> _What is expected_
Quote the stretch from the line containing "Where should I" through the end of the entries, both ends included, and leave the pictures out of your answer.

> _Data shown_
★ ★ ★ ★

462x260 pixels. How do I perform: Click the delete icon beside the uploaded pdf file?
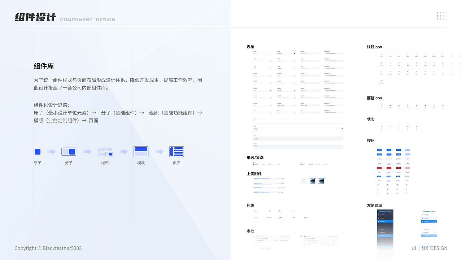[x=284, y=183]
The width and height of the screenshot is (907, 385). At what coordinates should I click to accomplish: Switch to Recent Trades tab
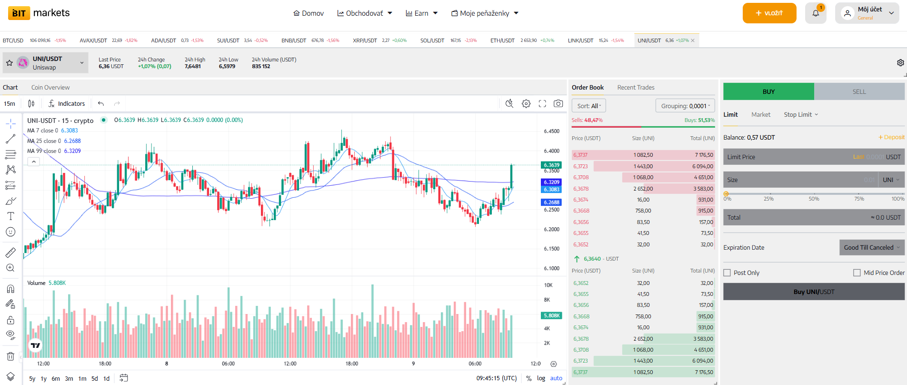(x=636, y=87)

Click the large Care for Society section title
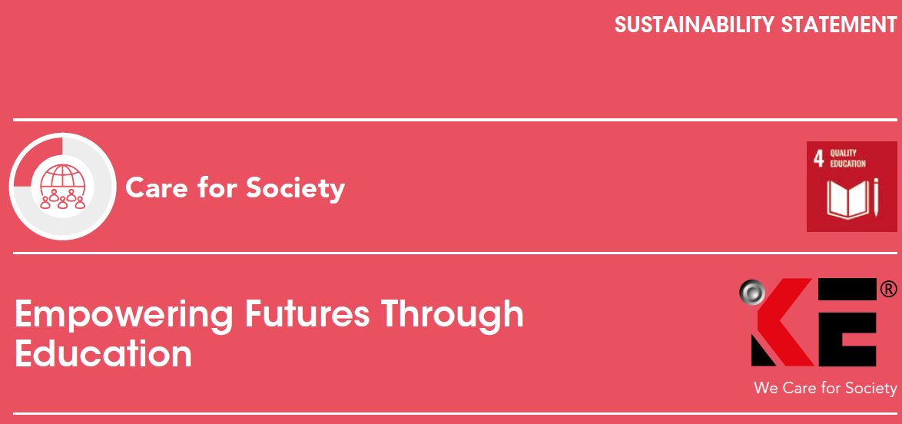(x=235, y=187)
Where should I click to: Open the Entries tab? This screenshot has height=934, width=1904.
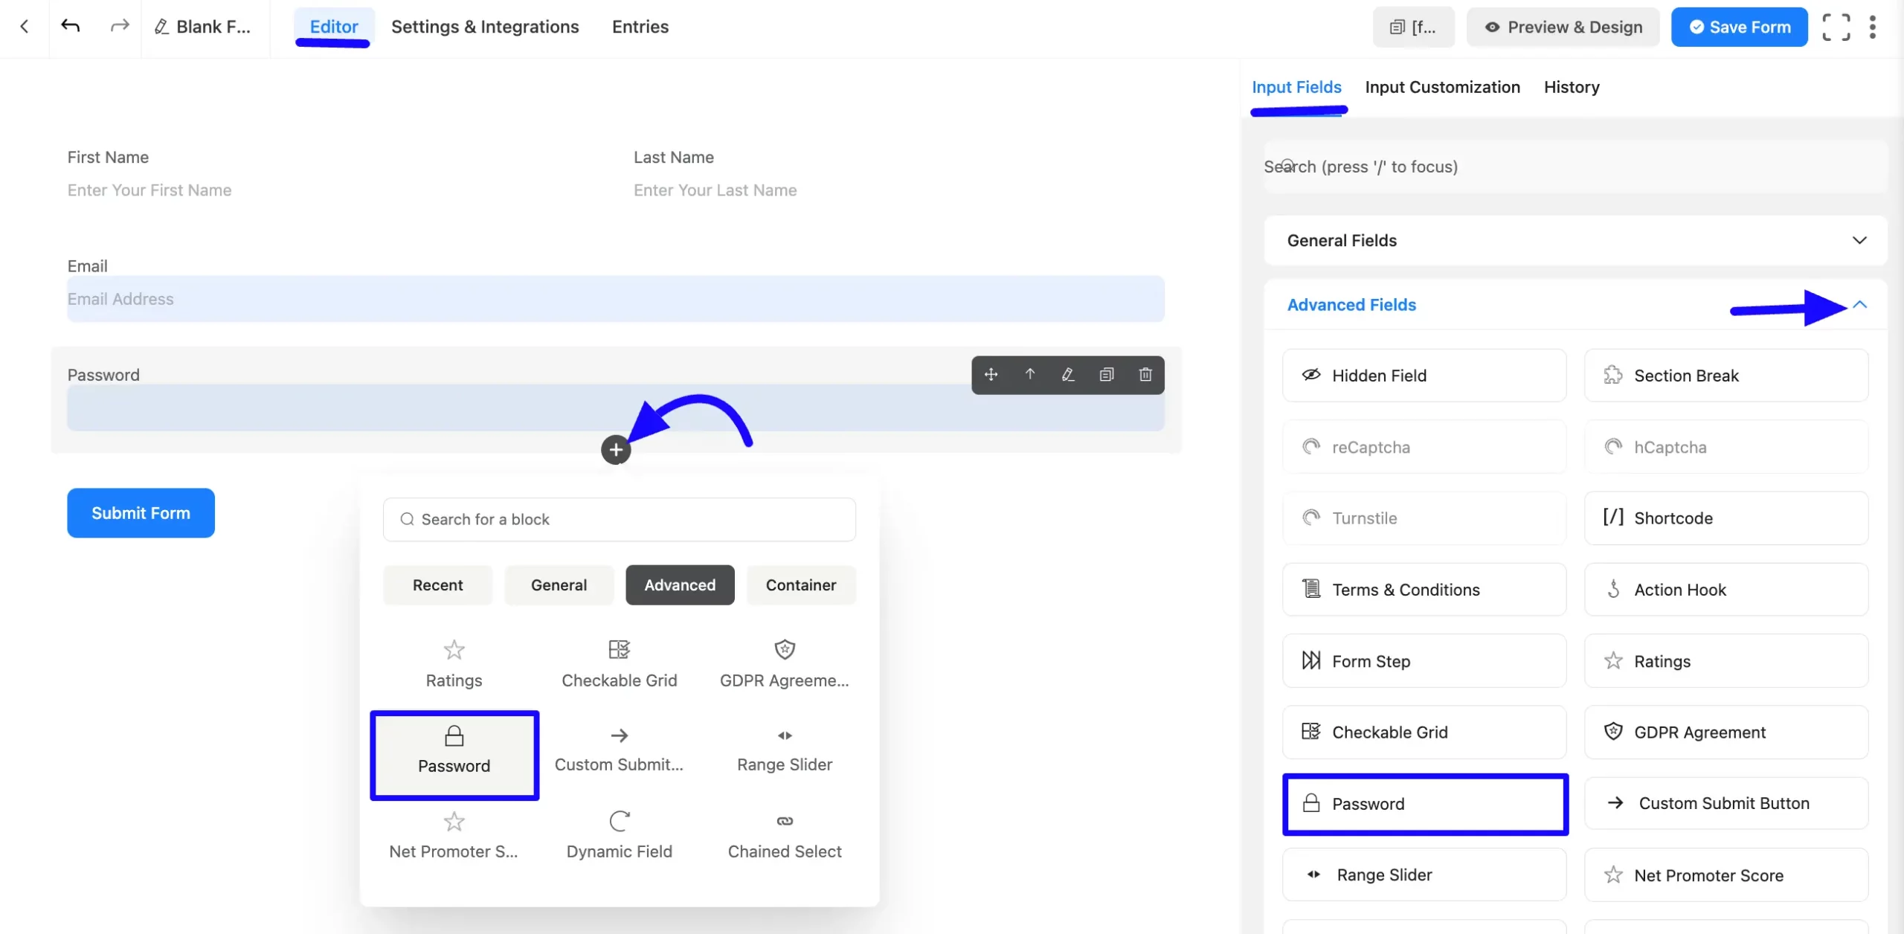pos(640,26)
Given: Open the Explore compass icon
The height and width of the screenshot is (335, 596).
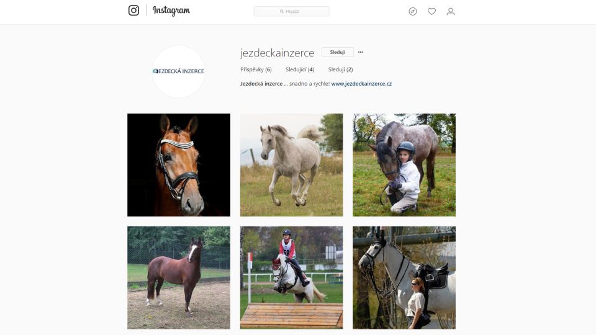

★ ★ ★ ★

> _Exercise solution_
Where should I click to: Open the Entries tab? This screenshot has height=934, width=1904.
pos(640,26)
Given: Open the Explore compass icon
The height and width of the screenshot is (335, 596).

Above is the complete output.